YOUR OBJECTIVE
Please give the data again in full, exactly as provided.

(Source records)
+---+
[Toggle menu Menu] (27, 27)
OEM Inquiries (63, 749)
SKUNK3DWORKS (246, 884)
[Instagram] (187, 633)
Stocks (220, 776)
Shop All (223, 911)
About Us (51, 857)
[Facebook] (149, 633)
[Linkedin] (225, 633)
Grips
+---+
RESULT OF THIS TASK
[Toggle menu Menu] (27, 27)
OEM Inquiries (63, 749)
SKUNK3DWORKS (246, 884)
[Instagram] (187, 633)
Stocks (220, 776)
Shop All (223, 911)
About Us (51, 857)
[Facebook] (149, 633)
[Linkedin] (225, 633)
Grips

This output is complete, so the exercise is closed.